Relative quantification of gene expression was done using the ΔΔCt method as previously described [4,52]. Ct values obtained for each repetition treatment were used to estimate the fold change value of the endogenous reference gene (actin) and the target plant defense genes. These results were used to calculate the ratios of the plant defense genes (relative to the actin gene and for all treatments analyzed, including the control plants). The statistical significance of the results for the selected peptides was determined using the REST2009 Software (Qiagen) [62].

4.9. In Planta Assays

The efficacy of peptides in fire blight suppression was determined using whole-plant infection assays with pear plants (Pyrus communis cv. Conference, Agromillora, Iberica S.A, Spain) inoculated with E. amylovora. Three-year-old pear plants grown in 20 cm diameter plastic pots in the greenhouse were used. During winter, plants were left outside the greenhouse for chilling, and during early spring were pruned to leave 3 or 4 shoots and were forced to bud in the greenhouse. Plants were fertilized once a week with a 200-ppm N/P/K solution (20:10:20) and were used when the shoots were about 3 or 4 cm long and had 5 or 6 young leaves per shoot.
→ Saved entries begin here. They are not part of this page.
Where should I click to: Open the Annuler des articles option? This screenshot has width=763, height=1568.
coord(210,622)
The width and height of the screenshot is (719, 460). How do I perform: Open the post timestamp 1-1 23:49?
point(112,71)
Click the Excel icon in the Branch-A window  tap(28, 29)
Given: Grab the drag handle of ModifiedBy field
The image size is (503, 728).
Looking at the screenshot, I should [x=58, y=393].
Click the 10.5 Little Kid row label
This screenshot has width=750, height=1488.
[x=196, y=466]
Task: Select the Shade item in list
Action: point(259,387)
Pear plants were sprayed with a hand sprayer with 6 mL of an aqueous suspension of peptides BP358, BP16, or flg15 or with an equimolar mixture of BP16 and flg15. Peptides were assayed at 125 µM. After 48 h, treated plants were spray inoculated until the run-off point (6 mL) with a suspension of E. amylovora at 108 CFU/mL mixed with diatomaceous earth at 1 mg/mL. Plants were incubated under controlled greenhouse conditions (25 ± 2 °C, 16 h light/15 ± 2 °C, 8 h dark, and 60% RH). The experimental design consisted of three replicates of three plants per treatment. Water-sprayed plants were used as untreated control and plants treated with kasugamycin 8% at 2 g/L (Lainco, Rubí, Spain) as a positive control. Two independent experiments were performed. Incidence of infections was determined per each replicate after 5 days of pathogen inoculation as the percentage of leaves with symptoms [63]. The effect of peptide treatments on plant material infection was determined using analysis of variance (ANOVA) with the general linear model (GLM) procedure of the statistical analysis system (SAS) (Version 8.2, SAS Institute, Cary, NC, USA). Means were separated using Duncan’s test (p < 0.05).

5. Conclusions

In conclusion, this manuscript shows that the conjugation or the mixture of the plant elicitor peptide flg15 with the antimicrobial peptide BP16 could be suitable approaches to fight plant diseases caused by E. amylovora. It is worth highlighting the peptide conjugate BP358, incorporating BP16 at the C-terminus of flg15, that exhibited high activity in planta as well as the capacity to induce plant defense responses. In fact, to the best of our knowledge, this is the first example of a peptide conjugate with activity against plant pathogens resulting from the combination of two monomers with different biological activities. Remarkably, in the pear-E. amylovora pathosystem, BP358 was as effective as the antibiotic kasugamycin, being a promising alternative tool to be included in plant disease management strategies.